Your assignment:
Reproduce the records below exactly, with nothing altered.

Records for the task:
------------------------------

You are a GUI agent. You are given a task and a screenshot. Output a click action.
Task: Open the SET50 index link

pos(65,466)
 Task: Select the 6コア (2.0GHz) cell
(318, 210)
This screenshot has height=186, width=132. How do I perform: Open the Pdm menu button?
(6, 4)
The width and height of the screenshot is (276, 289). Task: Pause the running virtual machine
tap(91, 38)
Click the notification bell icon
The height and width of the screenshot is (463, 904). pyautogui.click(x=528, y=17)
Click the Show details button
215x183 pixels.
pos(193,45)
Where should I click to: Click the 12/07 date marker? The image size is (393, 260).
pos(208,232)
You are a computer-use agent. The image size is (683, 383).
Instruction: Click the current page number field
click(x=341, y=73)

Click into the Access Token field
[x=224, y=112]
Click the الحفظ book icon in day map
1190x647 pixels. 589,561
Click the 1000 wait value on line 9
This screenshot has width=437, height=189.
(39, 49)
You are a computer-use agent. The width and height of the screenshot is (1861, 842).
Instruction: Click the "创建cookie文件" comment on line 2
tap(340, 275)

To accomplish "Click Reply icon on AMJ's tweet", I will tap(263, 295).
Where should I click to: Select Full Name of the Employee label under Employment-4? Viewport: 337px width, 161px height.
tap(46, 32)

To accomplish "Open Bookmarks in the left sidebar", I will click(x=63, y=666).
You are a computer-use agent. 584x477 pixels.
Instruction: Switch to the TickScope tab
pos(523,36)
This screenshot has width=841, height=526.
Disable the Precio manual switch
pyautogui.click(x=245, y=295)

------------------------------

Solution for this problem:
You are a GUI agent. You are given a task and a screenshot. Output a click action.
Task: Open the SET50 index link

pos(65,466)
 Task: Select the 6コア (2.0GHz) cell
(318, 210)
This screenshot has height=186, width=132. How do I perform: Open the Pdm menu button?
(6, 4)
The width and height of the screenshot is (276, 289). Task: Pause the running virtual machine
tap(91, 38)
Click the notification bell icon
The height and width of the screenshot is (463, 904). pyautogui.click(x=528, y=17)
Click the Show details button
215x183 pixels.
pos(193,45)
Where should I click to: Click the 12/07 date marker? The image size is (393, 260).
pos(208,232)
You are a computer-use agent. The image size is (683, 383).
Instruction: Click the current page number field
click(x=341, y=73)

Click into the Access Token field
[x=224, y=112]
Click the الحفظ book icon in day map
1190x647 pixels. 589,561
Click the 1000 wait value on line 9
This screenshot has width=437, height=189.
(39, 49)
You are a computer-use agent. The width and height of the screenshot is (1861, 842).
Instruction: Click the "创建cookie文件" comment on line 2
tap(340, 275)

To accomplish "Click Reply icon on AMJ's tweet", I will tap(263, 295).
Where should I click to: Select Full Name of the Employee label under Employment-4? Viewport: 337px width, 161px height.
tap(46, 32)

To accomplish "Open Bookmarks in the left sidebar", I will click(x=63, y=666).
You are a computer-use agent. 584x477 pixels.
Instruction: Switch to the TickScope tab
pos(523,36)
This screenshot has width=841, height=526.
Disable the Precio manual switch
pyautogui.click(x=245, y=295)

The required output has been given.